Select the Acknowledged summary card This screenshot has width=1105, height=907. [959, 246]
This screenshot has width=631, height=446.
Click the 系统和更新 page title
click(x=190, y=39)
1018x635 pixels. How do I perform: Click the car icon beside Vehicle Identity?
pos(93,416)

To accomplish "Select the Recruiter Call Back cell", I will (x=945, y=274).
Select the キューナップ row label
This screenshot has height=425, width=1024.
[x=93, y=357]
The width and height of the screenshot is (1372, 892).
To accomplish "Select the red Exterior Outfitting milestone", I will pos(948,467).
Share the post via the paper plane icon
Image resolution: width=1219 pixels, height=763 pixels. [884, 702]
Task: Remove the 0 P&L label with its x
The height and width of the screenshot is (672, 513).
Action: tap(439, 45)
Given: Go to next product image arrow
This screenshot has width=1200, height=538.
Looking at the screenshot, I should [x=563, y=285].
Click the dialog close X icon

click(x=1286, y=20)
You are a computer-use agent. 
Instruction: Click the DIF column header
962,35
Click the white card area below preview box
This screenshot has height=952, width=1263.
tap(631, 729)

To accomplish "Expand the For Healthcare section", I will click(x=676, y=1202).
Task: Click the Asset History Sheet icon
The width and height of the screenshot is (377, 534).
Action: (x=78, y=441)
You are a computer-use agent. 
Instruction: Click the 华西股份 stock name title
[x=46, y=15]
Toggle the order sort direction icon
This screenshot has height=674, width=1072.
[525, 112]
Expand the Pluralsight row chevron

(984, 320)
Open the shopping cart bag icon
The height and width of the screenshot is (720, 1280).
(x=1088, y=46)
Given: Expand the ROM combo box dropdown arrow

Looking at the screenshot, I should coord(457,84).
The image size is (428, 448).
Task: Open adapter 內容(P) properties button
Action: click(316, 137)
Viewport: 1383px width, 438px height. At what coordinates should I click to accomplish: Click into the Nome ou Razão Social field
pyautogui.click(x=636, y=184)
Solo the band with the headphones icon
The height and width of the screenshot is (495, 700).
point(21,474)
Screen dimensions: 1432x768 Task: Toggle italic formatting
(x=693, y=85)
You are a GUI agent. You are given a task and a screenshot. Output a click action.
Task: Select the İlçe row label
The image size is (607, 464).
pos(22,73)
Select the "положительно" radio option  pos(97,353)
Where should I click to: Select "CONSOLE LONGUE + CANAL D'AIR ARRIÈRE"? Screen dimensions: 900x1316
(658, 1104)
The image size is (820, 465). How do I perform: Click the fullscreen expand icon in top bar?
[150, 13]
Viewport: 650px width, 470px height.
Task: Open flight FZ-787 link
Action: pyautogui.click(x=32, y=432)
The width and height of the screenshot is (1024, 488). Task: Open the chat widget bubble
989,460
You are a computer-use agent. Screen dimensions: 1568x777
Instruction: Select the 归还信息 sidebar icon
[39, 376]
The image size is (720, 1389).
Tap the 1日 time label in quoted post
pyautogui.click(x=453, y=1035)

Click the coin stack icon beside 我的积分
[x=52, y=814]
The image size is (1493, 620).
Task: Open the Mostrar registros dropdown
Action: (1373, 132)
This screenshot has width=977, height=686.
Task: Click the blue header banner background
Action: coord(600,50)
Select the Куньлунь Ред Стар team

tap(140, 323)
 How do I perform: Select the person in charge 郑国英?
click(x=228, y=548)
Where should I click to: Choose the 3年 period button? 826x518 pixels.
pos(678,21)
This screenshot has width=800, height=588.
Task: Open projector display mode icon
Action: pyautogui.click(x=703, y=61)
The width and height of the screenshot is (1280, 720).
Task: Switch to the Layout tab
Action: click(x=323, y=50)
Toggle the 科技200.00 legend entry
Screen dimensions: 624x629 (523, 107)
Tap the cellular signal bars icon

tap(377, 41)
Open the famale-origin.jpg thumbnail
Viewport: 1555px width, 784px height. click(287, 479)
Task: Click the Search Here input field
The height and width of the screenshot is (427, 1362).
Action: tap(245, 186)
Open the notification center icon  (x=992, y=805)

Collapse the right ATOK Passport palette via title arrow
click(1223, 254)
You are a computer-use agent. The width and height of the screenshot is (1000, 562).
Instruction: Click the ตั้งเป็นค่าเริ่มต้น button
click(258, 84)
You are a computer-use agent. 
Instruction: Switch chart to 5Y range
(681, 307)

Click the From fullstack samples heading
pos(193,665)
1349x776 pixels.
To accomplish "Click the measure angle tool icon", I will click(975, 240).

* **Given instruction**
Please count the lines in the data above that contain the string "Open", treating uppercase and lowercase as different. Reply with the number only.

* **The response**
8